Peru Shopping and nightlife

Shopping in Peru

Shopping in Peru ranges from established artisan markets and heritage craft traditions to modern shopping centres in Lima and a small number of upscale designer boutiques selling contemporary Peruvian fashion and craft. The most rewarding purchases tend to be directly connected to what makes Peru distinctive: textiles, ceramics, silver jewellery, traditional musical instruments and locally produced food products.

Textiles are among the finest things to buy in Peru, and the quality and complexity vary considerably. Machine-produced items sold as "alpaca" in tourist markets may contain synthetic fibre; genuine handwoven pieces from producer cooperatives in the Sacred Valley, Chinchero, Puno, or the communities of southern Cusco are identifiable by their texture, weight, and colour. Baby alpaca, the finest grade of the fibre, is notably softer than standard alpaca and commands a premium.
The Centro de Textiles Tradicionales del Cusco is a cooperative that guarantees the handwoven origin of its pieces and provides context on the communities and traditions behind each piece.

Silver jewellery is produced in several centres, particularly in Lima and Cusco, with both pre-Columbian and colonial design traditions informing contemporary workshops. Ceramics and pottery from the Sacred Valley, wooden carvings and retablos, the small three-dimensional tableau boxes depicting everyday or religious scenes, are distinctive craft forms specific to the country. Lima's Artisan Market in Miraflores, on Petit Thouars Avenue, brings together a large number of craft vendors under one roof and allows comparison across a wide range of product types and quality levels.

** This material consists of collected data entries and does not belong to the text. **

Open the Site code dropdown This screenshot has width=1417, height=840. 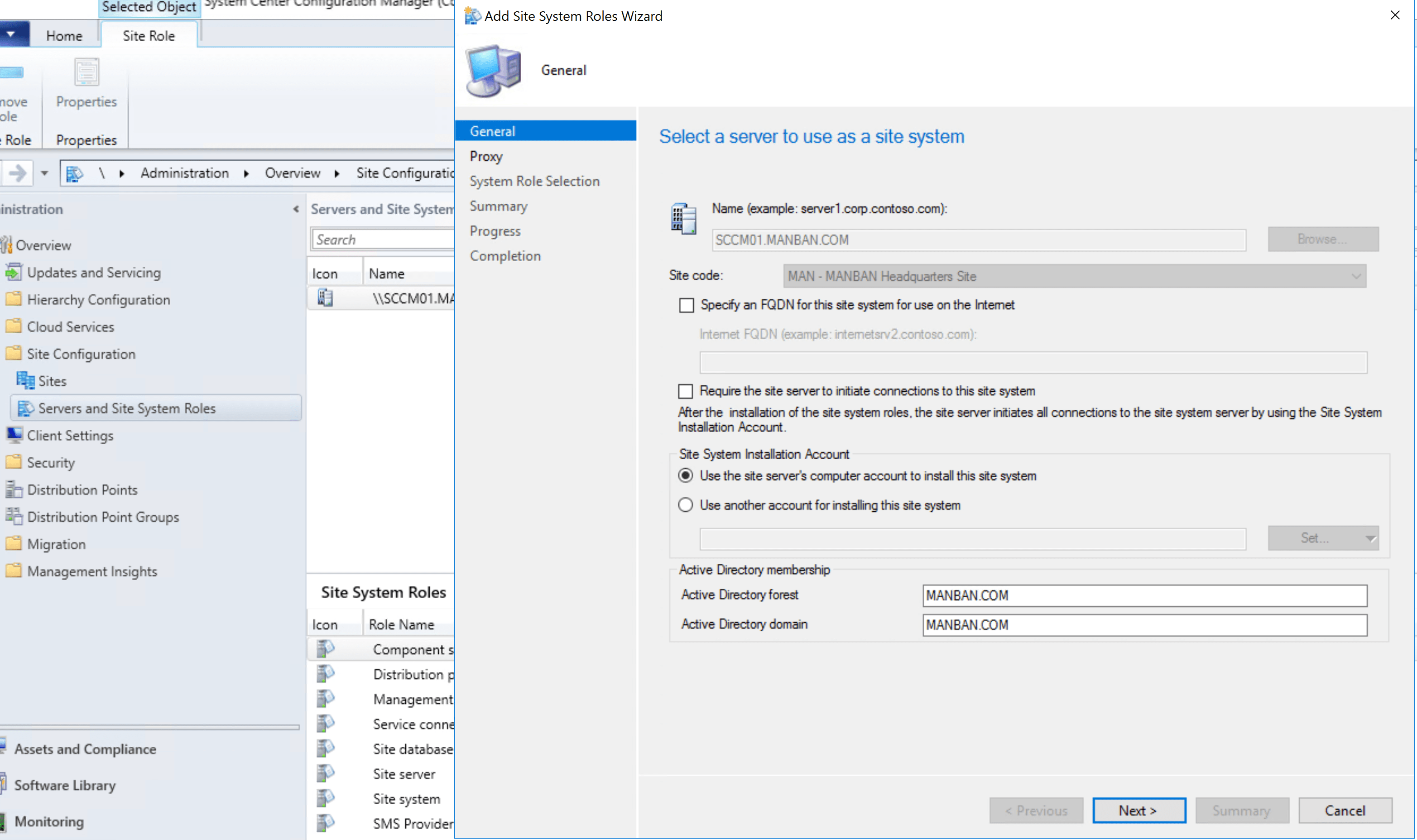[x=1356, y=276]
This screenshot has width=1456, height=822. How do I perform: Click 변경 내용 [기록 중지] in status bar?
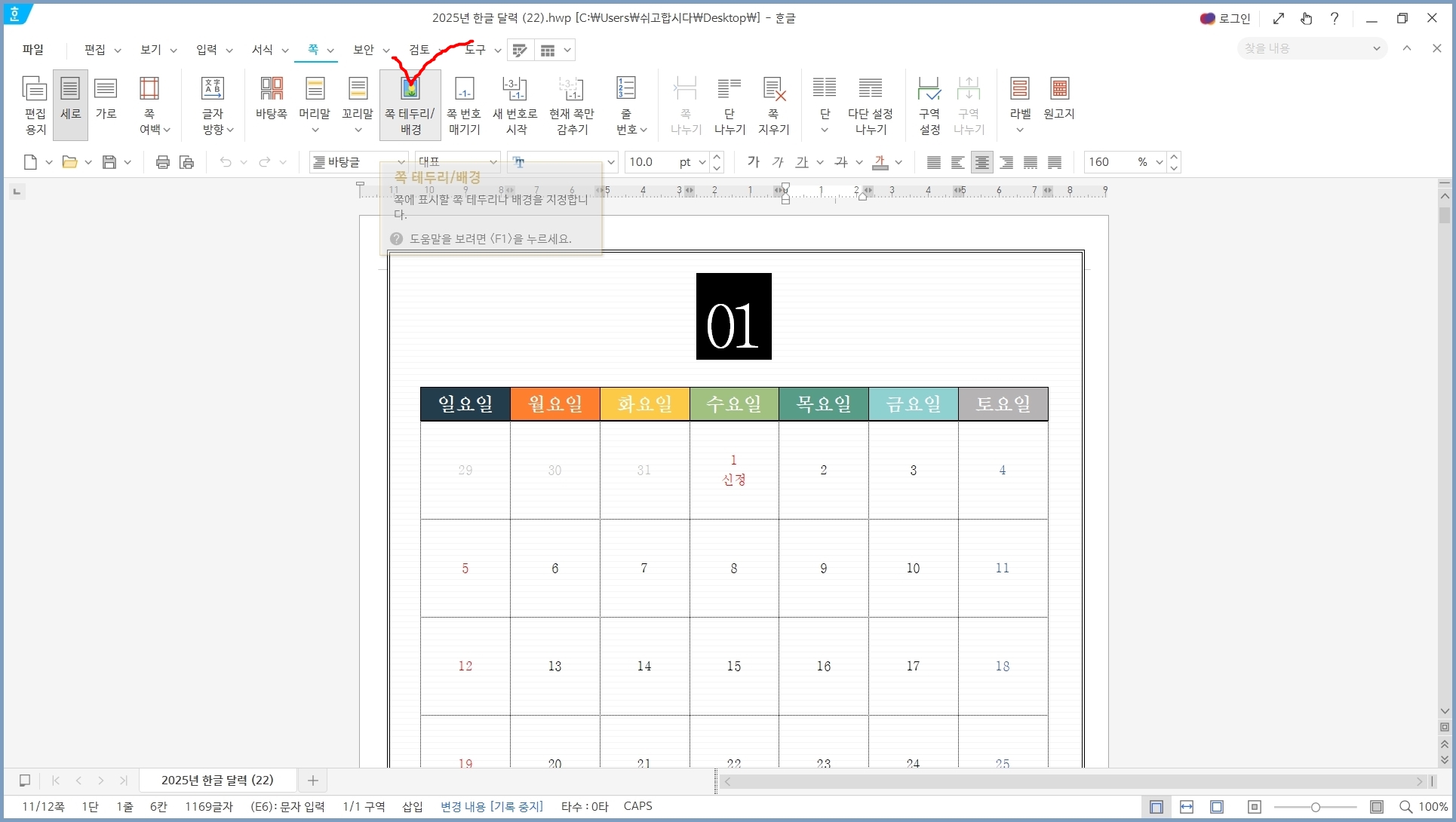(491, 806)
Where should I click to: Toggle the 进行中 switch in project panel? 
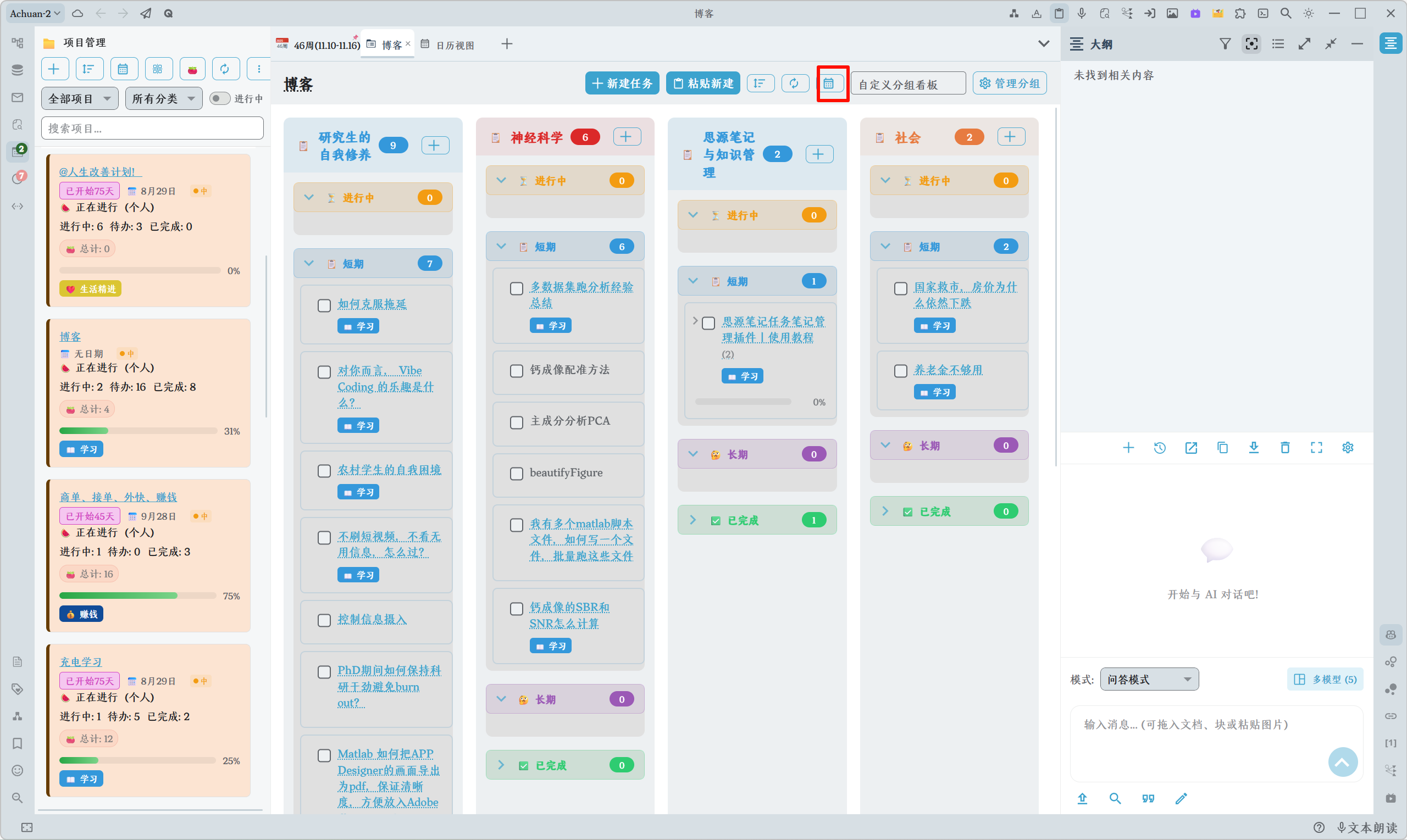click(220, 98)

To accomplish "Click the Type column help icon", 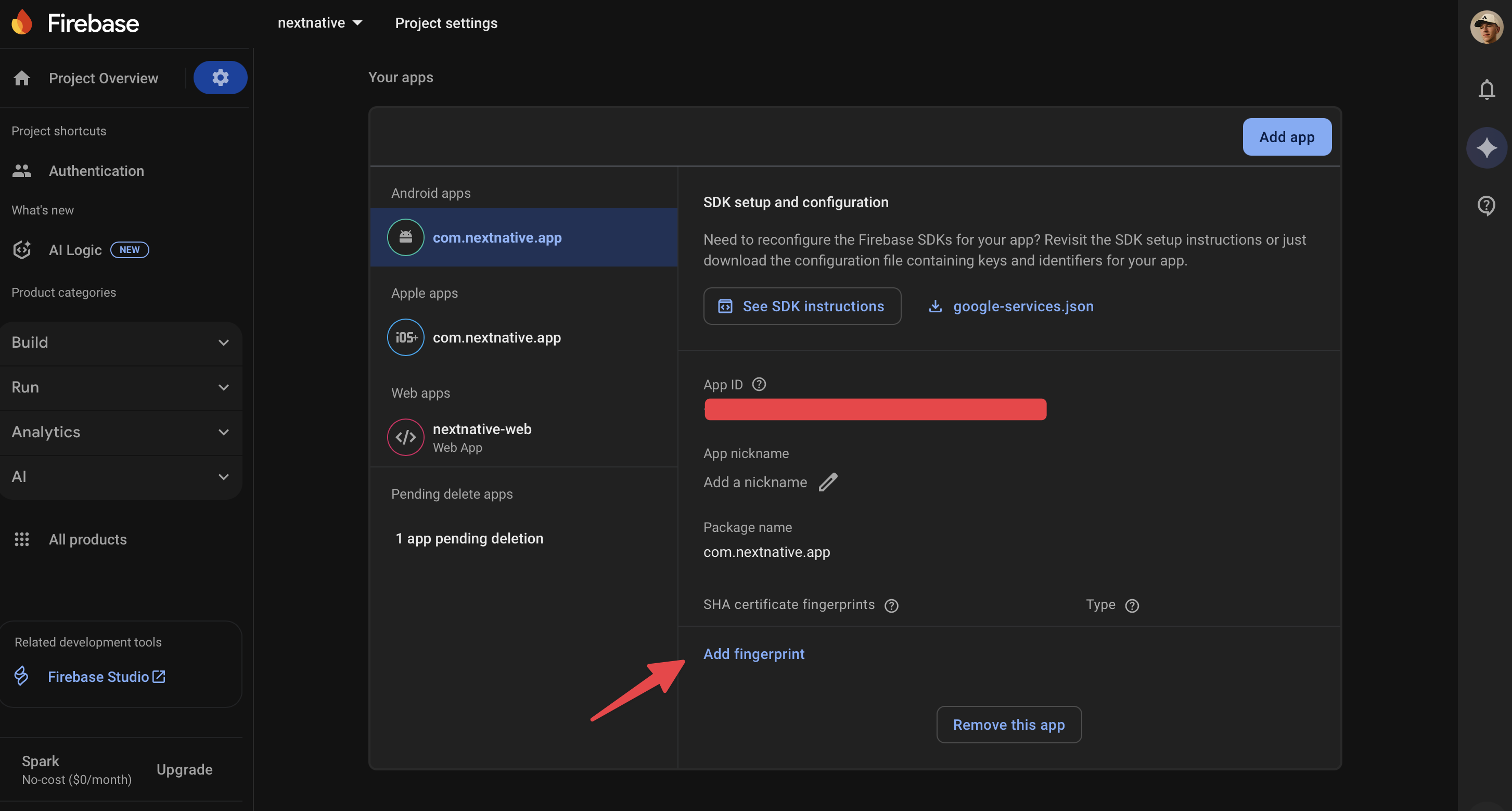I will 1132,605.
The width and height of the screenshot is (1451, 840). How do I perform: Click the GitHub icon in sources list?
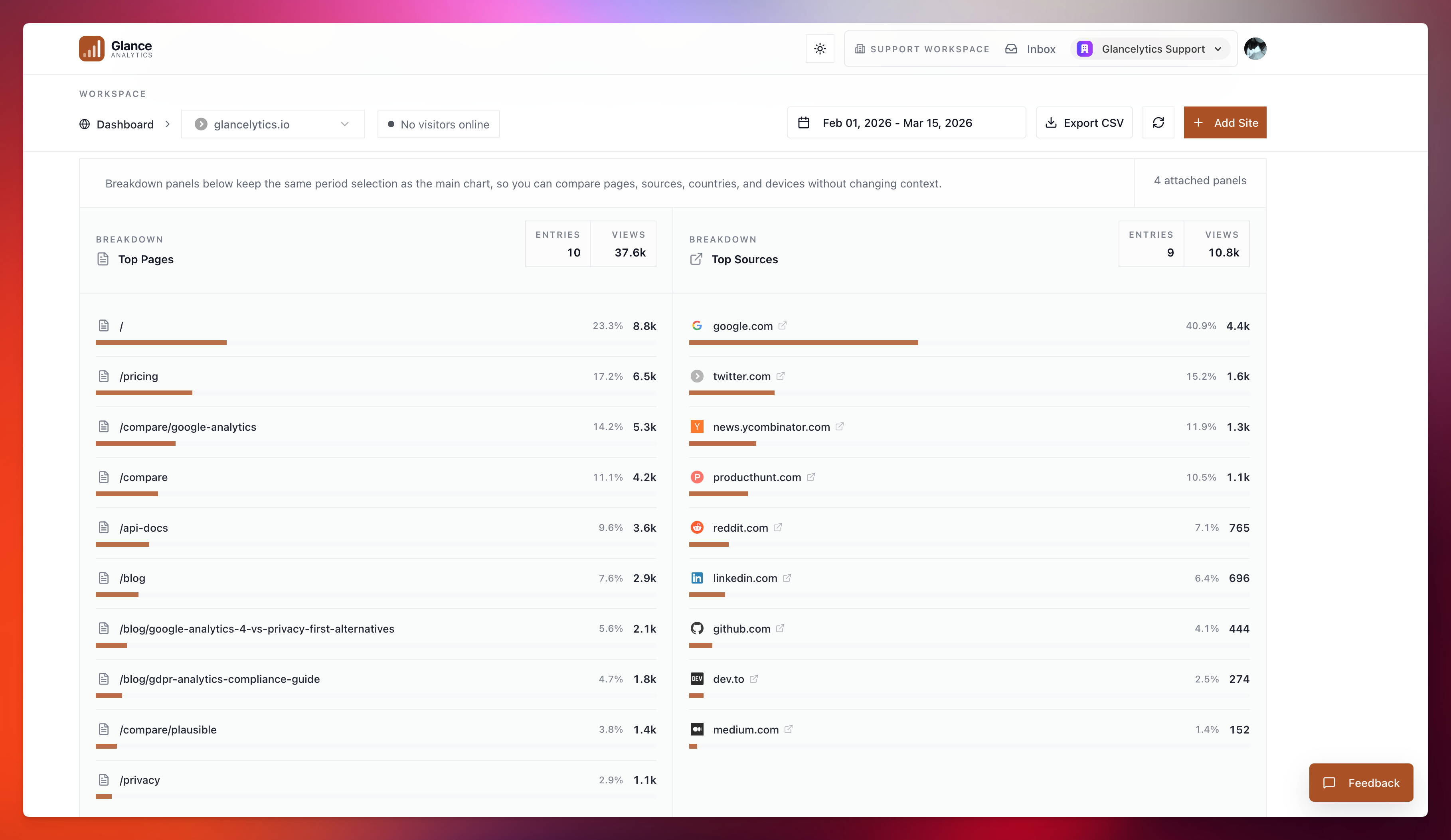697,628
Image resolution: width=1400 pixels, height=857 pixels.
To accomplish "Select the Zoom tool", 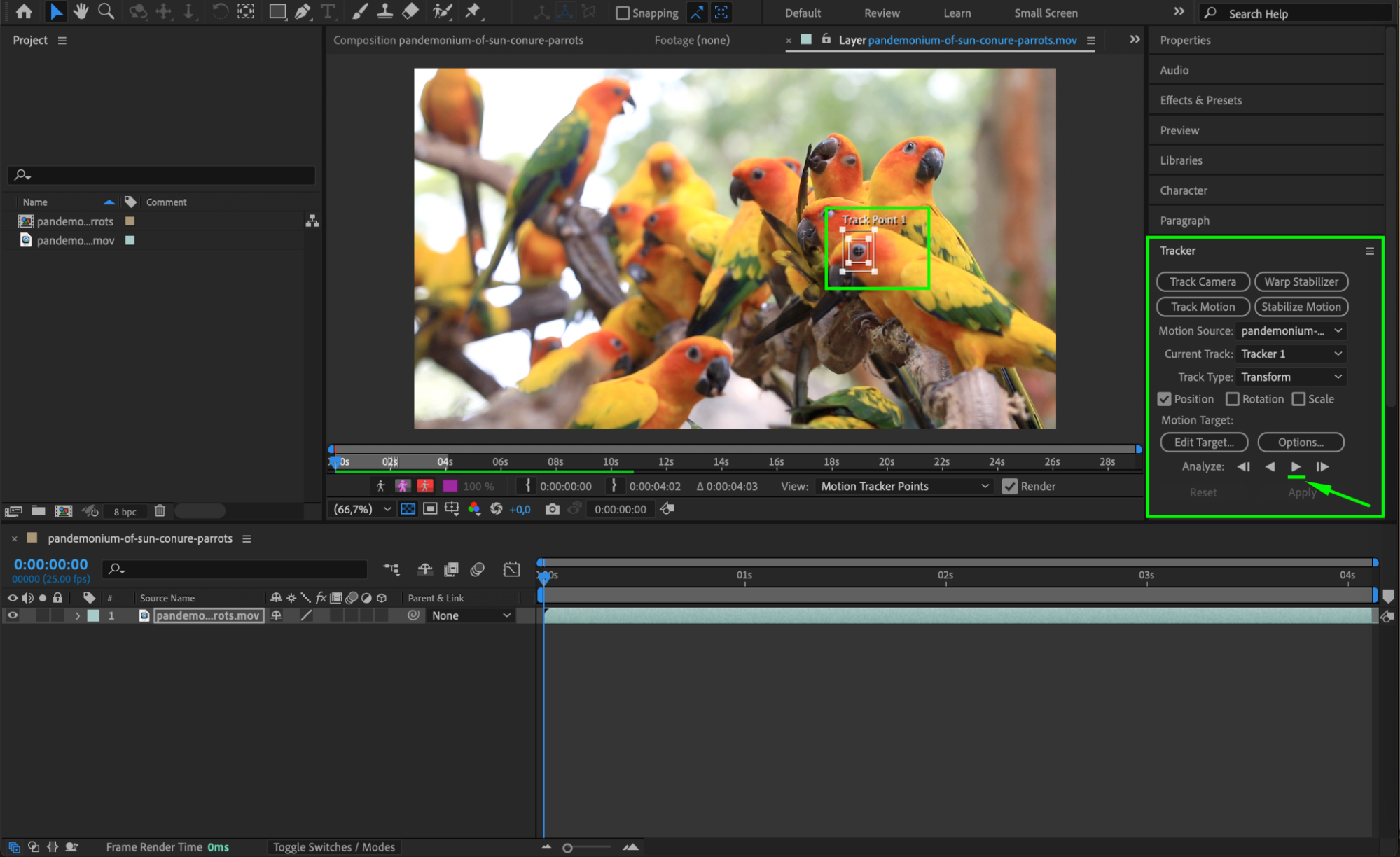I will pyautogui.click(x=106, y=11).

Food products worth bringing home include quinoa and other Andean grains, dried chillies and aji amarillo paste, cacao from the Amazon region, Maras pink salt, instant pisco and Peruvian coffee from the highland growing regions. Pisco, the Peruvian grape brandy central to the national cocktail culture, is the most popular bottled souvenir and is available at supermarkets, specialist shops and directly from producing bodegas in the Ica region south of Lima. A pisco tasting in Ica or in the Barranco district of Lima is a worthwhile investment before buying.

Bargaining is expected at markets and from street vendors, but not in shops with fixed prices, supermarkets or dedicated artisan cooperatives. Starting below the asking price by about 30% and settling somewhere between is a reasonable approach at market stalls. Card payments are increasingly accepted in Lima and tourist-oriented shops in Cusco and Arequipa, but cash in Soles is advisable for markets and smaller transactions.

Shopping hours

Shops in Lima and major cities are generally open from 10:00 to 21:00 daily, with shopping centres keeping these hours seven days a week. Smaller shops and market stalls typically open earlier, around 08:00 or 09:00, and close by 19:00 or 20:00 on weekdays. Sunday markets in towns such as Pisac and Chinchero in the Sacred Valley attract the highest concentration of vendors and are best visited in the morning. Artisan markets in Lima are generally open seven days a week during daylight hours.

Nightlife in Peru

Nightlife in Peru is concentrated in Lima, where the Miraflores and Barranco districts offer the widest range of bars, restaurants and clubs. Barranco is the more characterful of the two, with a concentration of independent venues, music bars and peñas, live folk music venues featuring Afro-Peruvian and Andean music performed for largely local audiences. Larcomar, a shopping complex built into the cliffside overlooking the Pacific in Miraflores, features several bars and restaurants with ocean views that are particularly atmospheric at sunset. The bar and restaurant scene in both districts runs late, with many venues filling up only after 22:00 and staying busy well past midnight.

Cusco has a lively after-dark scene shaped largely by the large volume of international travellers passing through. The area around the Plaza de Armas and Calle Procuradores concentrates the highest density of bars and clubs, from Inca Kola and craft beer to pisco cocktail bars and electronic music venues that run until dawn on weekends. The altitude is a factor: alcohol hits harder at 3,400 metres than at sea level, and visitors in their first day or two of acclimatisation should approach Cusco's nightlife with more caution than the availability of options might encourage.

Alcohol is widely available throughout Peru and is served in bars, restaurants and licensed premises. The national spirit, pisco, is the base of the Pisco Sour, a cocktail of pisco, lime juice, egg white and bitters that is both the country's most iconic drink and genuinely good in well-made form. Craft beer has grown significantly in Peru, particularly in Lima, with several local breweries producing ales, IPAs and stouts alongside the dominant national lager brands Pilsen Callao and Cristal. Alcohol is not sold in most supermarkets after 11:00 pm and licences for on-premises venues include serving-hour restrictions that vary by municipality.